ATTY. EMILIANO R. DELEVERIO is SEVERELY CENSURED for his professional misconduct with a STERN WARNING that a repetition of the same or similar misbehavior will warrant a more drastic sanction from this Court.

Costs against accused appellants Crispulo de los Reyes and Perfecto Gulo.

SO ORDERED.

Cruz, Padilla, Griño-Aquino and Medialdea, JJ., concur.

Endnotes:



1. TSN, 14 October 1975, pp. 93-94.

2. Records, p. 7.

3. TSN, 14 October 1975, pp. 78-79.

4. TSN, 16 July 1974, p. 209; 31 March 1975, p. 250.

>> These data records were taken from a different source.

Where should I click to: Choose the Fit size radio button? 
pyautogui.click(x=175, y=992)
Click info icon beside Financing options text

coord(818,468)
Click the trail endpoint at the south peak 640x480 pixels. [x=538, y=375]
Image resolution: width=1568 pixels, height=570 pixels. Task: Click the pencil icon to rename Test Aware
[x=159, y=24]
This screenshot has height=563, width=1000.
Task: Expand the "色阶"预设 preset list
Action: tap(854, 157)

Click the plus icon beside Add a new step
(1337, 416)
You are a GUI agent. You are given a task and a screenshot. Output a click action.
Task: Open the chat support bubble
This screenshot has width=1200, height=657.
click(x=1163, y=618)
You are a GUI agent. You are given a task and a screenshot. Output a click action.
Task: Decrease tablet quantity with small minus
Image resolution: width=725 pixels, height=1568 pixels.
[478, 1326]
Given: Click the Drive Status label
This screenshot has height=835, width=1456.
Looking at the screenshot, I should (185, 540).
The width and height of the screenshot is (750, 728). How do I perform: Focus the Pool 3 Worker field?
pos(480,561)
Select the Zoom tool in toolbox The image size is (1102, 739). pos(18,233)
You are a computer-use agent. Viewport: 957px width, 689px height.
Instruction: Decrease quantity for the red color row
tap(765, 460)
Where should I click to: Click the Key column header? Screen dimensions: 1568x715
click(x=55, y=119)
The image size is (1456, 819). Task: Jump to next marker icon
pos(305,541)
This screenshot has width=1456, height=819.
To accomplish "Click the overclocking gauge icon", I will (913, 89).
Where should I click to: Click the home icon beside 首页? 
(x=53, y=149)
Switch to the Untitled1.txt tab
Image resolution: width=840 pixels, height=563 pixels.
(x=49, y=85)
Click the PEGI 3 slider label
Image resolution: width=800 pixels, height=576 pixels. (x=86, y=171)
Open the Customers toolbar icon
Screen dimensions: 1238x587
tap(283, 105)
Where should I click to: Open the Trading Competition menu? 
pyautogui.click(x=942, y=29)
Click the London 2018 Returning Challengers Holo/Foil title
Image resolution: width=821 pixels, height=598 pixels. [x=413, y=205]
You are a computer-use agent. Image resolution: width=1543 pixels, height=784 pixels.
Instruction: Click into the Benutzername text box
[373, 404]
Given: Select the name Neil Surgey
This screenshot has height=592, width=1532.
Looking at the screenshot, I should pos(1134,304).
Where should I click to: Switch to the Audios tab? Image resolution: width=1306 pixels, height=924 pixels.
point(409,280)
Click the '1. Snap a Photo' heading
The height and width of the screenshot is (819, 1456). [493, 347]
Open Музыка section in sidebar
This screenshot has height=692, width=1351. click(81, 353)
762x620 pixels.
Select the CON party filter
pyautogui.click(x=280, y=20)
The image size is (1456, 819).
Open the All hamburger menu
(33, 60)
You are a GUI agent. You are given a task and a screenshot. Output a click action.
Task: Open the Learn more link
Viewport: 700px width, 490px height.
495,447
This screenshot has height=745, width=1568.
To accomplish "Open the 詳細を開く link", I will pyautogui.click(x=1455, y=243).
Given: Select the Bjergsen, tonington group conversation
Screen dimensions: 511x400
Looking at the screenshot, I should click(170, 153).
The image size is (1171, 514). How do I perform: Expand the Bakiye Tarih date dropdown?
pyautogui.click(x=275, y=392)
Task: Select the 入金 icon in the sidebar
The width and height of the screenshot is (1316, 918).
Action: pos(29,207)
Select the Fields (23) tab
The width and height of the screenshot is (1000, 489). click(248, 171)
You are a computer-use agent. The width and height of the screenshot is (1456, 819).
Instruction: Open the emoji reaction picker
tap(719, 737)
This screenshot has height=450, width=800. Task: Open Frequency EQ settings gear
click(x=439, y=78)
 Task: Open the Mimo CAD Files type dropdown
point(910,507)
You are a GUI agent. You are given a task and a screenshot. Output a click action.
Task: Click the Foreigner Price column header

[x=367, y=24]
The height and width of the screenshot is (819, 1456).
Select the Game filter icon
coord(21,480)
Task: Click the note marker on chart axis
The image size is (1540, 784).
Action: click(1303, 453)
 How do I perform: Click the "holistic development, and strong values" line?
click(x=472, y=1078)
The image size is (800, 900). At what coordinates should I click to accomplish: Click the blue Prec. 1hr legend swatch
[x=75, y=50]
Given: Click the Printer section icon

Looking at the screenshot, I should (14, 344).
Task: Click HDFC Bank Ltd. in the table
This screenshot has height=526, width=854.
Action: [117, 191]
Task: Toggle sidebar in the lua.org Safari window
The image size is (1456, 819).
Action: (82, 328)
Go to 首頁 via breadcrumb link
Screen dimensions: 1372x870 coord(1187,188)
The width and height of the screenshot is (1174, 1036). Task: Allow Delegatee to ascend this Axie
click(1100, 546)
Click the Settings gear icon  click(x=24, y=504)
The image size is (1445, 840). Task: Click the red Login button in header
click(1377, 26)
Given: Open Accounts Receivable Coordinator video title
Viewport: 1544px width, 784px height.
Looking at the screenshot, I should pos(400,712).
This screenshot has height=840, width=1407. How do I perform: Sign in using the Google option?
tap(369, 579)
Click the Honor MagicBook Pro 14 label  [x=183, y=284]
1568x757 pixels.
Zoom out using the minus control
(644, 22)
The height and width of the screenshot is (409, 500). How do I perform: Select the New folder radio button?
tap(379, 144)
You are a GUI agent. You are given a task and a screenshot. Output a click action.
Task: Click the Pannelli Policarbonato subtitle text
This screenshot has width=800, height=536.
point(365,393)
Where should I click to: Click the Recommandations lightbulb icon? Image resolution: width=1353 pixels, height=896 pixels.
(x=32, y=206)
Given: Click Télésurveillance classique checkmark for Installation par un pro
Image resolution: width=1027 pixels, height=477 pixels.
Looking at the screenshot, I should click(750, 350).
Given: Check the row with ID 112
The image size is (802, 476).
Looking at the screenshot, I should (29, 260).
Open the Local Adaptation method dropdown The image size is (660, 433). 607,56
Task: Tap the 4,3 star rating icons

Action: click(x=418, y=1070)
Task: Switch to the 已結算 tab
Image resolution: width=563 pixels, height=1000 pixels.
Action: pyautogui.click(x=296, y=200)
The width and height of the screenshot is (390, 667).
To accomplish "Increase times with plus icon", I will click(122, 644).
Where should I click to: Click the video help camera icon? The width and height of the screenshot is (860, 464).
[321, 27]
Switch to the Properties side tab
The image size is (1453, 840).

5. TSN, 16 July 1974, p. 215.

6. Id., p. 216.

7. TSN, 31 March 1975, p. 259.

8. TSN, 4 September 1973, pp. 28, 30-31.

9. Records, p. 77.

10. Ibid., pp. 148-149.

11. TSN, 31 March 1975, p. 265.

12. Rollo, pp. 72-73.

13. TSN, 28 January 1916, p. 7.

14. TSN, 19 May 1976, p. 407.

15. TSN, 14 October 1975, p. 79.

16. Appellee’s Brief, p. 14.

17. People v. Loreno, G.R. No. 54114, July 9, 1984; 130 SCRA 311.

18. Exh. "E-1", Records, p. 17.

19. Exh. "B-1", Records, p. 12.

20. Exh. "B", Records, p. 11.

21. People v. Degoma, G.R. Nos. 89404-05, 22 May 1992.

22. People v. Punzalan, G.R. No. 78853, 8 November 1991; 203 SCRA 364.

23. Exh. "E-1", Records, p. 17.

24. Villanueva v. Court of First Instance of Oriental Mindoro, No. L-45798, 15 December 1982, 119 SCRA 288; People v. Casiguran, No. L-45387, 7 November 1979, 94 SCRA 244.

25. No. L-21688, 28 November 1969; 30 SCRA 389, 397.

26. People v. Gapasin, G. R. No. 52017, 27 October 1986, 145 SCRA 178, 195; People v. Mercado, No. L-39511, 28 April 1980, 97 SCRA 232.

27. Records, pp. 73-74.

28. Records, p. 50.

29. Records, p. 77.

30. Bogo-Medellin Milling Co., Inc. v. Pedro Son, G.R. No. 80286, 27 May 1992.

31. TSN, 14 October 1975, pp. 68-69.

32. People v. Penillos, G.R. No. 65673, 30 January 1992; People v. Ga, No. L-49831, 27 June 1990, 186 SCRA 790.

33. This case was decided by the court a quo on 24 may 1976, or ten (10) years before the 1987 Constitution.